But I feel this film should by director Alfonso Cuarón should come with is a warning. Whilst only being a 12A and not having anything on the face of things that could dictate that this film is extremely tense, even scary at times, let me assure you - it is!

Maybe it's a girl thing as me and my female companion were very firmly on the edge of our seats at all times, while the men in the group just sat back and enjoyed it, .

The first thing Gravity puts before us, in terrifyingly effective 3D, is the prospect of utter weightlessness. Yup, these scientists are brave that's for sure.

When the film opens, Dr Ryan Stone (Sandra Bullock), a Nasa medical engineer on her first space mission (whith a rather unbelieveable 6 months of training), and Matt Kowalski (George Clooney), an experienced astronaut on his final one, are on a spacewalk, in both serious and playful communication with ground control in Houston.  

Already Stone is finding the space-sickness tough going. Kowalski, meanwhile, is relaxed, chugging around the blackness listening to country music, but when he says: “I have a bad feeling about this mission” – a pinprick of doom wrapped up in his well-used, witty anecdotes – it primes us for trouble.

Before long, and literally out off nowhere a whole heap of trouble comes in the form of an accident elsewhere, which generates a vast destructive storm of flying debris.

The communications are cut, Stone is set loose spinning, let me assure you again, very terrfyingly in space, away from the structure she has been working on and very quickly out of radio contact. 
 
Gravity is, in some ways, a deceptively simple survival movie. But it is a cinematic masterpiece, for once you would kicjk yourself if you hadn't paid the extra few quid to see in in 3D and we felt it could have been more perfectly cast. Visually it is epic.
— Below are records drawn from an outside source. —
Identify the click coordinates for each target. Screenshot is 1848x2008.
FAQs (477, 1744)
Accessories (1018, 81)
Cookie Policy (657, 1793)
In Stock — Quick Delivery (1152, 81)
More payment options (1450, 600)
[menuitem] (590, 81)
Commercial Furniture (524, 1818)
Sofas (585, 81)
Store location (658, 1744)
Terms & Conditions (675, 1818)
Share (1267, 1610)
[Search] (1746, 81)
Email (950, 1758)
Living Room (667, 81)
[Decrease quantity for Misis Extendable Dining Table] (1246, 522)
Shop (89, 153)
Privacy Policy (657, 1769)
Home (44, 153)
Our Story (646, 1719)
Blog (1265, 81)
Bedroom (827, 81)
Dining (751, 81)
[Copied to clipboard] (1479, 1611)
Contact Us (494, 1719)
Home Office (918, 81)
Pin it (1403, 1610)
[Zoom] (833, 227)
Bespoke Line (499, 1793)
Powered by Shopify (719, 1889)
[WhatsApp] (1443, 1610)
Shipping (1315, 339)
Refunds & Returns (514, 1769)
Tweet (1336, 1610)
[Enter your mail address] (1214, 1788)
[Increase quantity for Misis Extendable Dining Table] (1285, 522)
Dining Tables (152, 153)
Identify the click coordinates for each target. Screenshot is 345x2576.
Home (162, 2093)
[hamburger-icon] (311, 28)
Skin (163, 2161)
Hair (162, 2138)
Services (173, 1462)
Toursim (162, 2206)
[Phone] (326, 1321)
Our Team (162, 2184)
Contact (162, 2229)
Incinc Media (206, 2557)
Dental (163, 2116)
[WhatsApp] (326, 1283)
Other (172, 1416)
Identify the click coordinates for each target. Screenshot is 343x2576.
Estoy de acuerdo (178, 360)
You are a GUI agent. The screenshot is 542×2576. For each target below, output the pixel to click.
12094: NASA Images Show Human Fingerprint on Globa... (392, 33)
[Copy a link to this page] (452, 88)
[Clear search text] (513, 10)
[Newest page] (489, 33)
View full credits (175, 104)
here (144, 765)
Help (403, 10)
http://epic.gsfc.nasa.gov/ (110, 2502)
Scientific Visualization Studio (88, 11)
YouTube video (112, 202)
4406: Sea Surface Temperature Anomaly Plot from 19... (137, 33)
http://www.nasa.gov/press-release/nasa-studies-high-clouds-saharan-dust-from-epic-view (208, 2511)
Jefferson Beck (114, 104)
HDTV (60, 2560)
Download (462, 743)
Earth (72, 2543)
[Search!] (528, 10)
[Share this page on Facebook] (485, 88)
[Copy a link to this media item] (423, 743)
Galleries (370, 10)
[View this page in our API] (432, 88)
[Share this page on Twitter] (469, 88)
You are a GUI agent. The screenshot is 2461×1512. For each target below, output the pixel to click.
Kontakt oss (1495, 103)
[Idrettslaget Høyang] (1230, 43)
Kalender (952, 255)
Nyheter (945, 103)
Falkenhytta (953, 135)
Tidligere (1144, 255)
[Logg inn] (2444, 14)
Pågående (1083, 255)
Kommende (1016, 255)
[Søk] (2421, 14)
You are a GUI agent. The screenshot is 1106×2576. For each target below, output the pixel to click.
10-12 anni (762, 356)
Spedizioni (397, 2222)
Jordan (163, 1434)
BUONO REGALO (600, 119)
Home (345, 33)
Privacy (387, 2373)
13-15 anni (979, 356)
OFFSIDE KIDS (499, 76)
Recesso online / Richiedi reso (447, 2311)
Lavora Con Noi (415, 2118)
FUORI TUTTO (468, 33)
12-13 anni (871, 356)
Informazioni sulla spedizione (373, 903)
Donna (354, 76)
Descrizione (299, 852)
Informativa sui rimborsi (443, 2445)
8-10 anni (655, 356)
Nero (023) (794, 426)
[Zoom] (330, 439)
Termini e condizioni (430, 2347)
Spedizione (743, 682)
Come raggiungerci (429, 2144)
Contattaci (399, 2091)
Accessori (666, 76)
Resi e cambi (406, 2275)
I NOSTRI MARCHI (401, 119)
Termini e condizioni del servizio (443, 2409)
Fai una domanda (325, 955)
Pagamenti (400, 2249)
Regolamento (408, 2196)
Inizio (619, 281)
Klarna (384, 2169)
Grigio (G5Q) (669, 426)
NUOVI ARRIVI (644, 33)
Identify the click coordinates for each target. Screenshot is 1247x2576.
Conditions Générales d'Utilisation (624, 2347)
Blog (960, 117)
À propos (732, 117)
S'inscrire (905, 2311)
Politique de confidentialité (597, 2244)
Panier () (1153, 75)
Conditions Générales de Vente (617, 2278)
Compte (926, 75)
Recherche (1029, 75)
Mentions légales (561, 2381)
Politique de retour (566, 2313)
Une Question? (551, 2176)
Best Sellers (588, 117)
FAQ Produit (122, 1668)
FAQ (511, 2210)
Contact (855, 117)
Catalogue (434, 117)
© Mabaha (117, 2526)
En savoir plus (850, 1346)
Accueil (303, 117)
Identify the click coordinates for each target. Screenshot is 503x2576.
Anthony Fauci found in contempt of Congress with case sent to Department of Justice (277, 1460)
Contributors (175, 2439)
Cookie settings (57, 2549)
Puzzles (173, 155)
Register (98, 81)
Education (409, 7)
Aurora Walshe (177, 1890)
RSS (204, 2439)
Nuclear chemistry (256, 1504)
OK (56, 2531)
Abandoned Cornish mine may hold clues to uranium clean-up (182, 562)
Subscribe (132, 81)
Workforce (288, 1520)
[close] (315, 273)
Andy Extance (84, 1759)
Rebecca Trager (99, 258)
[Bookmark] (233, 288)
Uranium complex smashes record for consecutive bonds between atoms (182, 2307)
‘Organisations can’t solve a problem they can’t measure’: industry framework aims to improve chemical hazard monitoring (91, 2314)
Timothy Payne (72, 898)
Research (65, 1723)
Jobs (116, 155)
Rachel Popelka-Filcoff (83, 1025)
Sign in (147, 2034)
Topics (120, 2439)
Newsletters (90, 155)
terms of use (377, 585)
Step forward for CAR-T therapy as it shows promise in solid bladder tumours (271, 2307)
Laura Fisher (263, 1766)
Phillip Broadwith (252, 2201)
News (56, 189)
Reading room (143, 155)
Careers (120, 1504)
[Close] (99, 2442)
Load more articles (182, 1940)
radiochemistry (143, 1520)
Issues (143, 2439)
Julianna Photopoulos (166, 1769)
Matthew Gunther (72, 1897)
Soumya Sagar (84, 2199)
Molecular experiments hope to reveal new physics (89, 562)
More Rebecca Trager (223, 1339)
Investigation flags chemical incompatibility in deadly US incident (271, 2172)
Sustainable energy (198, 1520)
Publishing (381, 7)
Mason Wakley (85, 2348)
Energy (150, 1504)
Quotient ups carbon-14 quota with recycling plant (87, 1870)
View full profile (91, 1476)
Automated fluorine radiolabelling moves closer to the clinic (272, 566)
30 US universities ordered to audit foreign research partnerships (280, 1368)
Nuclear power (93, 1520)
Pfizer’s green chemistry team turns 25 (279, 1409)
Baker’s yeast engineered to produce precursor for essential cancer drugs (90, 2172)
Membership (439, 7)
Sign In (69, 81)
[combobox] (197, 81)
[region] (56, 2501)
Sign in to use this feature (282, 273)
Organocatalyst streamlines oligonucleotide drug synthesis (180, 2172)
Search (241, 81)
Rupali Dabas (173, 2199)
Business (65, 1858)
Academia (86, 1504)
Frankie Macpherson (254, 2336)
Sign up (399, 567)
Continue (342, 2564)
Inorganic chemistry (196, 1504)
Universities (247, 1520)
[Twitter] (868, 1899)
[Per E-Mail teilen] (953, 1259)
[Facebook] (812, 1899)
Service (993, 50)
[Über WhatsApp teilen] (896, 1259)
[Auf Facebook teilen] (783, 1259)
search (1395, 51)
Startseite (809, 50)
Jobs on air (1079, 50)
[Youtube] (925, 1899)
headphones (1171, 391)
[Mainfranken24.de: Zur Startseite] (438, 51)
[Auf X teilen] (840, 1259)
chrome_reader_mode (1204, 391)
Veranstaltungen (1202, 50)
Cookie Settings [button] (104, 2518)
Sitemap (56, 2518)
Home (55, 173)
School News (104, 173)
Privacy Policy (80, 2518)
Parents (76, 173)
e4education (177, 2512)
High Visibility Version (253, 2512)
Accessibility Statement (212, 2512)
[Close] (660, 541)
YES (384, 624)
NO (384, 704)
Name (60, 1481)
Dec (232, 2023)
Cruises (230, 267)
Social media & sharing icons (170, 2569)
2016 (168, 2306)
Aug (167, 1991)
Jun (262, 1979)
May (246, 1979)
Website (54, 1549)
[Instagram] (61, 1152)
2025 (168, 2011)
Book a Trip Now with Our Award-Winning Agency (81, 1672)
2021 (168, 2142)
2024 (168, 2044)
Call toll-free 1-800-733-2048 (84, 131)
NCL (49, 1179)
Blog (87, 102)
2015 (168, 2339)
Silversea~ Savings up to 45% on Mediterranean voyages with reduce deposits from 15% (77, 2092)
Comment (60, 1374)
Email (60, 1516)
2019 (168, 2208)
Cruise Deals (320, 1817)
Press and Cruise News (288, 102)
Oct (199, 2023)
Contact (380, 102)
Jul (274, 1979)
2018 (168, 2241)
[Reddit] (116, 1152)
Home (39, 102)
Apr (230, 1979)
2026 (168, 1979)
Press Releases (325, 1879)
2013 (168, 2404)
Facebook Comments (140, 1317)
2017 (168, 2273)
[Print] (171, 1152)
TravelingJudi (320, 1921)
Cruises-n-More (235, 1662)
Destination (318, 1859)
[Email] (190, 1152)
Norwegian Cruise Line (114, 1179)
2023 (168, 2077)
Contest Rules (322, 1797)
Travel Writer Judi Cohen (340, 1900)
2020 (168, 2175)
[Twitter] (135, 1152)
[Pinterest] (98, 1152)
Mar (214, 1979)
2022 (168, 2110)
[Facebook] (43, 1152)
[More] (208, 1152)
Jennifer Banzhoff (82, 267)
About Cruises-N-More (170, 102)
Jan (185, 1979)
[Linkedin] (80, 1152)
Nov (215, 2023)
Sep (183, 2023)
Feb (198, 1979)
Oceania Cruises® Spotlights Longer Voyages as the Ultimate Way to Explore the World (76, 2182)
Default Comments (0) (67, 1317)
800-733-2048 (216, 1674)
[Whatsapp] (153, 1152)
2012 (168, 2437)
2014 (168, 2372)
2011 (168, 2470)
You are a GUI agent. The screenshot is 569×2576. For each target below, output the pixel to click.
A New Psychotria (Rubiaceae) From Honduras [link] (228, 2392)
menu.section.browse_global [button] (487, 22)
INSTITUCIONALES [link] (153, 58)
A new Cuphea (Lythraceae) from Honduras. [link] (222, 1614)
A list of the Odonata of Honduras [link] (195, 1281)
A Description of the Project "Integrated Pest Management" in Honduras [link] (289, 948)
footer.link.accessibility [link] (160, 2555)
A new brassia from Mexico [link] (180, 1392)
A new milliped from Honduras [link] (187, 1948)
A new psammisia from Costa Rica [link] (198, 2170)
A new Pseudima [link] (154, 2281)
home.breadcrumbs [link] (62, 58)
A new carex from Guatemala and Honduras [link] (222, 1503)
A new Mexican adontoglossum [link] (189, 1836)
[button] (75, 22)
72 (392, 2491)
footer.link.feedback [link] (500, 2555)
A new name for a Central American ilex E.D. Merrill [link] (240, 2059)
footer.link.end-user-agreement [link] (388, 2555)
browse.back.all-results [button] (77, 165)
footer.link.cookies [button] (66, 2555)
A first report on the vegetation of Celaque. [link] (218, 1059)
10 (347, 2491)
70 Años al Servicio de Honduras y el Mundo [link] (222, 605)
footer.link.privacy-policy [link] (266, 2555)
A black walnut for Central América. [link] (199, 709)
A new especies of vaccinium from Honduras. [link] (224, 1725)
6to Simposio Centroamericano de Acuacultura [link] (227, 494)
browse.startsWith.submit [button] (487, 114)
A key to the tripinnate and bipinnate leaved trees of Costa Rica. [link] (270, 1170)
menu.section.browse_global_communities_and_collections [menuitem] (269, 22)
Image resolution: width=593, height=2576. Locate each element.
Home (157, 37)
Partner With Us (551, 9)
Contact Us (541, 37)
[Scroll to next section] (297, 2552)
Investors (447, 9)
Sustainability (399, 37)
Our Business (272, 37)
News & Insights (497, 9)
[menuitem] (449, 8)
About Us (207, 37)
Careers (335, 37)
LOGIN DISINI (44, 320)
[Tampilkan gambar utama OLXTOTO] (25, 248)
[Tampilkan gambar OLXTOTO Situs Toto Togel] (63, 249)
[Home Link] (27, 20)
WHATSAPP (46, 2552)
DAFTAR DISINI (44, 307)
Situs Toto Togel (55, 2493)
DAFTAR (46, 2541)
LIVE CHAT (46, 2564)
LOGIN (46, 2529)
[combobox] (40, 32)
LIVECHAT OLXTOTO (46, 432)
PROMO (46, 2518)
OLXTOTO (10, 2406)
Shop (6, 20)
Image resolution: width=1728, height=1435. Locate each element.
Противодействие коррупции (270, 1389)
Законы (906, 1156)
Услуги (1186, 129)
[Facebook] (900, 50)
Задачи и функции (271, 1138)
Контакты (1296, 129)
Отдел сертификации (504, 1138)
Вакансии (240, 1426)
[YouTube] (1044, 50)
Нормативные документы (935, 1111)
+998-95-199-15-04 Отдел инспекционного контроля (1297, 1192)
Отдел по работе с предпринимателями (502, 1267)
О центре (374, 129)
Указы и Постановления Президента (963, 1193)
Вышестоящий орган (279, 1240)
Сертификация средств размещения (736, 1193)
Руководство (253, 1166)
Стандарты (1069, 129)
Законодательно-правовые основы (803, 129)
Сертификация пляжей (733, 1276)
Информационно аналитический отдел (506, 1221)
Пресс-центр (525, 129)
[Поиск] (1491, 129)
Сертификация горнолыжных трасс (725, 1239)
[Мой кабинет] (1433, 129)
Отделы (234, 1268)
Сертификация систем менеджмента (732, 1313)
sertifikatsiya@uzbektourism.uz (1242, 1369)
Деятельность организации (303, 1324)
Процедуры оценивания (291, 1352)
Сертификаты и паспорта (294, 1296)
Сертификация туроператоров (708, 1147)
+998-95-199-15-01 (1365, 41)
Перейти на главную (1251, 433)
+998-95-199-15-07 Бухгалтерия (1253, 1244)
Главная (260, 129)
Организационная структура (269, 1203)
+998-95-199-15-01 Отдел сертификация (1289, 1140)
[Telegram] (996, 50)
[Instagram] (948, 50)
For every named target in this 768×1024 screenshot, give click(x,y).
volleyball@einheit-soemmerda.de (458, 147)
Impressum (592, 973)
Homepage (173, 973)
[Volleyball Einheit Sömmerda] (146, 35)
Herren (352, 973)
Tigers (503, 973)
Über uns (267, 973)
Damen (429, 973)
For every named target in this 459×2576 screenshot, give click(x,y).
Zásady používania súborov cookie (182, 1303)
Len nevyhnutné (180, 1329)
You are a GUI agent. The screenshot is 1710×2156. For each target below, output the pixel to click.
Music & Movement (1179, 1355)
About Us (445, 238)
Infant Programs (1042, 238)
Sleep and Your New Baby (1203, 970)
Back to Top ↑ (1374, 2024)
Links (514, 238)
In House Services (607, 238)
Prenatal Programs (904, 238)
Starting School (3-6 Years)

Clooney, who certainly has his charm offensive down to a tea, is the comforting voice, the brave, the hero against Bullock's 'lost in space', pannicked, doubting character. Although, I must point out, any illusions you harbour that she is not brave should be cast aside, as I doubt most of us would even have set foot on the shuttle.
 
Gravity, with its whirling panic and crashes, takes us as near to the disorientating sensation of space as any film ever has – and as near as most of us will ever get (thankfully!) 

The story itself, however, gradually becomes a fable of rebirth: in one scene Bullock floats, stripped to her vest and pants, curled up in a control capsule like an unborn child in the womb (as bit obvious, but beautiful all the same).
  
Yet the force of the direction, and the film’s own momentum, permits us to absorb these things not as cinematic clichés, but truths. It is love, just as much as gravity, which tethers us to Earth. Ah bless.

Miss this in the cinema at your peril. It is on at Shrewsbury cineworld now.

FACT FILE:

Director:

Alfonso Cuarón.

Starring: Sandra Bullock, George Clooney.

Certificate:12A

Lenth: 91 min.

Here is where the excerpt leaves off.